EXERCISE TASK 1> Retype the stretch of the text on Mason components from "There's a few" through "is plain Perl.".

TEXT SECTION>
• • • • •

Example 3-4. Hashdump

 <table>   <tr>      <th> key </th>      <th>value</th>   </tr> % for (keys %hash) {    <tr>      <td> <% $_ %> </td>      <td> <% $hash{$_} %> </td>    </tr> % } </table> <%ARGS> %hash => undef </%ARGS>

There's a few things to notice in this example. First, see how we intersperse ordinary HTML with logic, using % ..., and evaluated Perl expressions, using <% ... %>. The only places % is special are at the start of a line and as part of the <% ... %> tag; the % of %hash is plain Perl.

The second thing to notice in the example is how we get the hash into the component in the first place. That's the purpose of the <%ARGS> sectionit declares arguments to pass to the component. And how do we pass in those arguments? Here's something that might call Hashdump:

     % my %foo = ( one => 1, two => 2 );     <& /Hashdump, hash => %foo &>

So altogether, we have an example of declaring my variables inside a component, passing a named parameter to another component, and having that component receive the parameter and make use of it. Mason will try to do something sensible if you pass parameters of different types than the types you've declared in the <%ARGS> section of the receiving component (here we passed a hash to fill in the %hash parameter, for instance), but life is easier if you stick to the same types.

3.4.3. Perl Blocks

There's a final way of adding Perl logic to your components, but it's not used much in the form we're about to describe. If you've got long Perl sections, you won't want to put a % at the beginning of every line. Instead, you can wrap the whole thing up in a <%PERL>...</%PERL> block.

• • • • •

Stored data entries
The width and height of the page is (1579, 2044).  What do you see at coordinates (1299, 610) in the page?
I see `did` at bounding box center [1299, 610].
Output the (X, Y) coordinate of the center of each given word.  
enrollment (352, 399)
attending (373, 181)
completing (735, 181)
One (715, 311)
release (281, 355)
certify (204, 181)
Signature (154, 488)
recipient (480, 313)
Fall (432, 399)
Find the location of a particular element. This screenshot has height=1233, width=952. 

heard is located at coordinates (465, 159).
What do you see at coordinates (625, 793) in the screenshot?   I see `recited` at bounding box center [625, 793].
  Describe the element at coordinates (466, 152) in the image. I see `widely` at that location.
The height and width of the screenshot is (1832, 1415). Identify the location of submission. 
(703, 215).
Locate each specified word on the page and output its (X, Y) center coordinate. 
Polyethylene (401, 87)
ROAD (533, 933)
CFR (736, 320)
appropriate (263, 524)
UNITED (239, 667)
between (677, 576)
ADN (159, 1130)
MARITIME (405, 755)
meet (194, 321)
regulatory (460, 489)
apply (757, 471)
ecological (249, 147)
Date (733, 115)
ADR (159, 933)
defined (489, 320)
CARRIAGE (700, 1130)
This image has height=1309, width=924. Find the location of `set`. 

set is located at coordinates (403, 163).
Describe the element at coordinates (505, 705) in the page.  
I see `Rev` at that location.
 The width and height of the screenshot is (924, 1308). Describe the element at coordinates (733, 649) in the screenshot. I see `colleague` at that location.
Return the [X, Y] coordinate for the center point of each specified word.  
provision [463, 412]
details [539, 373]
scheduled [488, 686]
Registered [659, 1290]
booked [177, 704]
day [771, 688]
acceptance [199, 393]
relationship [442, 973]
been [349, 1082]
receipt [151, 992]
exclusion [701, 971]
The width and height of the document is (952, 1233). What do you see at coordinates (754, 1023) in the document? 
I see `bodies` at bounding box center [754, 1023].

• • • • •

EXERCISE TASK 2> In the records, swap "specified" for "listed" across the stretch from the line containing "certify (204, 181)" through the line containing "booked [177, 704]". Return only those lines, with everything else left as it is.

REPLY 1>
There's a few things to notice in this example. First, see how we intersperse ordinary HTML with logic, using % ..., and evaluated Perl expressions, using <% ... %>. The only places % is special are at the start of a line and as part of the <% ... %> tag; the % of %hash is plain Perl.

REPLY 2>
certify (204, 181)
Signature (154, 488)
recipient (480, 313)
Fall (432, 399)
Find the location of a particular element. This screenshot has height=1233, width=952. 

heard is located at coordinates (465, 159).
What do you see at coordinates (625, 793) in the screenshot?   I see `recited` at bounding box center [625, 793].
  Describe the element at coordinates (466, 152) in the image. I see `widely` at that location.
The height and width of the screenshot is (1832, 1415). Identify the location of submission. 
(703, 215).
Locate each listed word on the page and output its (X, Y) center coordinate. 
Polyethylene (401, 87)
ROAD (533, 933)
CFR (736, 320)
appropriate (263, 524)
UNITED (239, 667)
between (677, 576)
ADN (159, 1130)
MARITIME (405, 755)
meet (194, 321)
regulatory (460, 489)
apply (757, 471)
ecological (249, 147)
Date (733, 115)
ADR (159, 933)
defined (489, 320)
CARRIAGE (700, 1130)
This image has height=1309, width=924. Find the location of `set`. 

set is located at coordinates (403, 163).
Describe the element at coordinates (505, 705) in the page.  
I see `Rev` at that location.
 The width and height of the screenshot is (924, 1308). Describe the element at coordinates (733, 649) in the screenshot. I see `colleague` at that location.
Return the [X, Y] coordinate for the center point of each listed word.  
provision [463, 412]
details [539, 373]
scheduled [488, 686]
Registered [659, 1290]
booked [177, 704]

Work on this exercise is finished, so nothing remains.